A/B Testing
A controlled experiment comparing two variants by randomly splitting users between them. The only reliable way to measure the causal impact of a specific change on user behavior.
Definition: A controlled experiment comparing two variants by randomly splitting users between them. The only reliable way to measure the causal impact of a specific change on user behavior.

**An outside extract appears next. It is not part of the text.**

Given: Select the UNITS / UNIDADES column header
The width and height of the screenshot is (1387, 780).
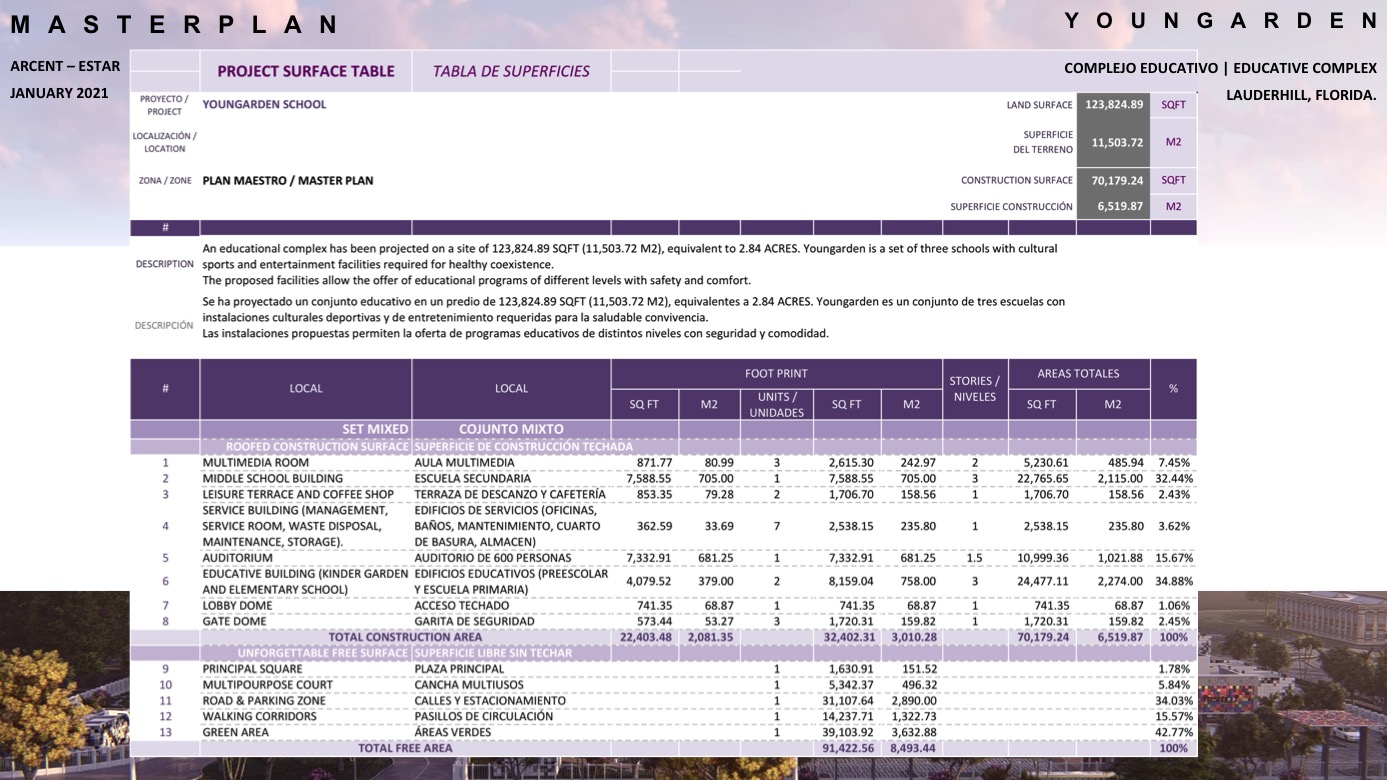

A/B testing splits your users into two groups—one sees version A, the other sees version B—and measures which performs better on a defined metric. It is the gold standard for causal inference in product decisions.
When to Use
- Feature validation: You have a specific change and want to know if it improves a metric
- Optimization: You have a working flow and want to incrementally improve it
- Settling debates: Stakeholders disagree about which design is better—let the data decide
When Not to Use
A/B tests answer "which is better" but not "why." If your conversion rate drops 15%, an A/B test tells you the new design caused it. It does not tell you what confused users. You need qualitative research for that.

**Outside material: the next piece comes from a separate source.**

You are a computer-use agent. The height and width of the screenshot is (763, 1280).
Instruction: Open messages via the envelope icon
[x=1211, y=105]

A/B tests also require sufficient traffic. If your sample size is too small, results will not reach statistical significance and you are guessing with extra steps.
Common Pitfalls
- Peeking at results early: Checking before you reach your planned sample size inflates false positives
- Testing too many variants: Each additional variant requires more traffic and increases complexity
- Ignoring effect size: A statistically significant result with a tiny effect size is not worth shipping
Related Terms
Conversion Rate
The percentage of users who complete a desired action (e.g., purchase, sign-up) out of the total number of visitors.
Statistical Significance
A determination that an observed result is unlikely to have occurred by random chance alone. Conventionally indicated by a p-value below 0.05, meaning less than 5% probability of the result being a fluke.
Sample Size
The number of participants in a research study. Appropriate sample size depends on research goals, method type (qualitative vs. quantitative), the precision required, and the number of distinct user segments being studied.